The movie Flight is good. It’s very good. But it doesn’t
succeed in achieving the level of brilliance one expects with names like Robert
Zemeckis and Denzel Washington attached. There are moments in the film that
accomplish feats of cinematic skill unmatched by any other movie you’ve seen
this year. But there are also moments that while emotionally engaging, don’t
quite affect us as deeply as they might if the film makers had pushed a little
more. Scenes that are meant to pack a punch only slap playfully due in most
cases to writing that lacks…well lacks.
The film stars Denzel Washington as Whip Whitaker, an
airline pilot who manages to land a malfunctioning plane and consequently save
most of the souls on board. It’s only after this spectacular rescue that the
true drama of the film plays out as Whitaker is investigated for his suspected
consumption of alcohol while on board. Due to these accusations, Whip is forced
to confront the root causes of his addiction, how it has affected his life and
how it could ruin his future.
I acknowledge the
film’s shortcomings, but I cannot say that I feel the same way about
Washington’s performance at all. Stumbling, stammering, lying and denying, Whip
is presented to us as a man riddled in flaws so deep that they’ve partly rotted
out his humanity, leaving behind nothing more than a swaggering cad. Still, we
like him. We like him out of pity. He breaks our hearts because he wants to
change, but can’t. He keeps getting dragged away from that possibility by his
demons. To watch him sink deeper and deeper into the hole dug by his addiction
is like watching a character in a horror movie walk down a darkly lit corridor,
only without irony and with an increased sense of dread. We become like every
other person in Whip’s life constantly torn between admiration for his skill
and horror at his behavior. The ability to pull us in and marry our emotions
completely with the destiny of the character is a feat of the filmmakers yes,
but the credit is due to Washington’s frank and authentic performance.
Washington’s performance and the first 30 minutes of the
film are what make it a worthy contender for the Best Picture Oscar. In the
first 30 minutes the most incredible scene featuring the plane malfunctioning
and finally crashing unfolds and I guarantee it will leave you speechless. Zemeckis
orchestrates this spectacular sequence with the precision of a particularly
enthralling Hitchcockian thriller . You’re
emotional state is ravaged.

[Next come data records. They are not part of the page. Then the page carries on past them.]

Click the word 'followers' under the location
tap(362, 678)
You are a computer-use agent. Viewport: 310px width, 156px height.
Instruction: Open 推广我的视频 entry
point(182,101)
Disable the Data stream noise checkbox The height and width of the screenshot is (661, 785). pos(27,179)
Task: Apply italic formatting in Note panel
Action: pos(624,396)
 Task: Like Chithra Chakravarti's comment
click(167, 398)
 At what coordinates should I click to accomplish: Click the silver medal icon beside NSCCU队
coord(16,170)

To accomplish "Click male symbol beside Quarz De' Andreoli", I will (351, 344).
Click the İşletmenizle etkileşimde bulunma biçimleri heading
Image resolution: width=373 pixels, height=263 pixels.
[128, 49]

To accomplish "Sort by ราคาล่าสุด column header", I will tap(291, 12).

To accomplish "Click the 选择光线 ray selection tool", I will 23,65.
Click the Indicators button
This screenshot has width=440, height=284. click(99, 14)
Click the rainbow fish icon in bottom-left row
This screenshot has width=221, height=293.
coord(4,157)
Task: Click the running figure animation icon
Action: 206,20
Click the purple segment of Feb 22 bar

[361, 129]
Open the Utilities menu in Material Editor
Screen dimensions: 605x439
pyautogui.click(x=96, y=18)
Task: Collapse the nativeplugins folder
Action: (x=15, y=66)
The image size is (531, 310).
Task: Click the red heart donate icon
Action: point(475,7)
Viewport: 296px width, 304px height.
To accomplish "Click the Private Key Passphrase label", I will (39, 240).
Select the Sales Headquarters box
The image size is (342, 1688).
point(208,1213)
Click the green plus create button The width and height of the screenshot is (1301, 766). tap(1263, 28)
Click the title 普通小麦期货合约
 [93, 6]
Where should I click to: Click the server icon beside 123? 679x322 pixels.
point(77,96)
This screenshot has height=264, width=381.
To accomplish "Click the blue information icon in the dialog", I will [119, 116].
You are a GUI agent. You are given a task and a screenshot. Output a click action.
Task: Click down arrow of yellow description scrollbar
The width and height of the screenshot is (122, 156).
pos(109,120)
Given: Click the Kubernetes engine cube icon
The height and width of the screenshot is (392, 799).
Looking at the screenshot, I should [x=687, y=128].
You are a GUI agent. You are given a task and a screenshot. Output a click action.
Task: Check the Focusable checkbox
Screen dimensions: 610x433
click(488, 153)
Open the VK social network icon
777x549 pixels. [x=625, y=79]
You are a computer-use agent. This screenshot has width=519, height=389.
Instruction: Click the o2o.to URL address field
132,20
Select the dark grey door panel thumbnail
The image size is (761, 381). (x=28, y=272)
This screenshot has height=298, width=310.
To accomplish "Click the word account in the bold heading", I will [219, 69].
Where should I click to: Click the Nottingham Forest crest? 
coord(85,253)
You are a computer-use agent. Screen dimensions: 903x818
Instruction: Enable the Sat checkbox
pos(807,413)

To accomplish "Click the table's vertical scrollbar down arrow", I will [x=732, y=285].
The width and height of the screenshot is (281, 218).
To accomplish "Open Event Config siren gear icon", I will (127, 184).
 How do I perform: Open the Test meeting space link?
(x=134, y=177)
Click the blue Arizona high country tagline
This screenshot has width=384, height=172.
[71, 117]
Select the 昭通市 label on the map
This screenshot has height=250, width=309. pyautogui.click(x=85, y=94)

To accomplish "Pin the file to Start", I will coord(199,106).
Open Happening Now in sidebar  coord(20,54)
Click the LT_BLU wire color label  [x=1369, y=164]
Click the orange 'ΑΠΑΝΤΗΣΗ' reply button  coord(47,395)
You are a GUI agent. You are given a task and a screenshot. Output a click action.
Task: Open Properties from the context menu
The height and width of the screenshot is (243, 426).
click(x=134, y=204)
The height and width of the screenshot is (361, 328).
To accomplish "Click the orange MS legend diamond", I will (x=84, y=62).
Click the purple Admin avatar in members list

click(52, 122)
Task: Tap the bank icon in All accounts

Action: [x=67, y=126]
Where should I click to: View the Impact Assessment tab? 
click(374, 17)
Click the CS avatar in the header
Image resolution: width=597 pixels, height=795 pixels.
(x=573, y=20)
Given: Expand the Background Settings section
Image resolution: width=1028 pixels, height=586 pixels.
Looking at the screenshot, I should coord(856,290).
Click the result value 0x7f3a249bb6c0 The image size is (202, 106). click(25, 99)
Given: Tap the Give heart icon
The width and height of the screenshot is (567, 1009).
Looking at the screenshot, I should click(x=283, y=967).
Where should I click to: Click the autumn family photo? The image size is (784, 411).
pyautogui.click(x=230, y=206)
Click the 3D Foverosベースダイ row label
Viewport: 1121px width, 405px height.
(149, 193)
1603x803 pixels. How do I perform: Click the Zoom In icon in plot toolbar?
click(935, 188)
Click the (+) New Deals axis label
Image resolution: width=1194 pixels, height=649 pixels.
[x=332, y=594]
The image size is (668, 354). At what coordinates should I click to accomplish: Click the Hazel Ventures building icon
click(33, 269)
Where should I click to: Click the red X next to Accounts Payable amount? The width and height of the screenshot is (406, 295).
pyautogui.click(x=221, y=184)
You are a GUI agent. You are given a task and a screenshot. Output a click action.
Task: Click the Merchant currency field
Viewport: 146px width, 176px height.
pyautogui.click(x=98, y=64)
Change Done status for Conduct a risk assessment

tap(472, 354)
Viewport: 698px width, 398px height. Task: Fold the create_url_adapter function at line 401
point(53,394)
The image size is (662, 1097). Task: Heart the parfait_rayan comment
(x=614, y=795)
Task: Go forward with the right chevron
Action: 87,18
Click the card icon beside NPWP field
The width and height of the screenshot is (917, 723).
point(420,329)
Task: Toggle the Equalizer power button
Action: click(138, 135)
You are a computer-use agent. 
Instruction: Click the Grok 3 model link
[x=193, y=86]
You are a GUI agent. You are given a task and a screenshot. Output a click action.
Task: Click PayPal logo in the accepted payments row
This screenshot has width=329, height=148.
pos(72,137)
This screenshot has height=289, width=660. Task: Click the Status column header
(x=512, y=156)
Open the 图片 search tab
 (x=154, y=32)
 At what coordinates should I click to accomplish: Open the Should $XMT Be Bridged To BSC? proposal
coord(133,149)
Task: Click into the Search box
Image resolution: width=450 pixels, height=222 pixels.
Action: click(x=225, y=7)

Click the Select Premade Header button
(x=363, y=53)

Part of you wants it to end immediately, and part
of you wants it to go on and on for hours. Maybe that was the problem with the
rest of the film: the opening was so amazing that the rest couldn’t possibly
live up to it.
The truth is that it could have lived up to it if the words
and actions of the supporting characters had some depth to them. But as it is,
no one else is endowed with the dimension and layers of Whip. It comes to the
point where characters seem expendable and interchangeable. We wonder why this
person is here and what good is what they say. No one acts with individual
intention, but rather in reaction to Whip’s erratic behavior. As a result, the
film does not have the weight that it should.
But as a study of addiction, the film works well. In Whip’s
journey we watch the extremes of irrational need and it burns with brutal
honesty. For this reason especially, this film is worth watching.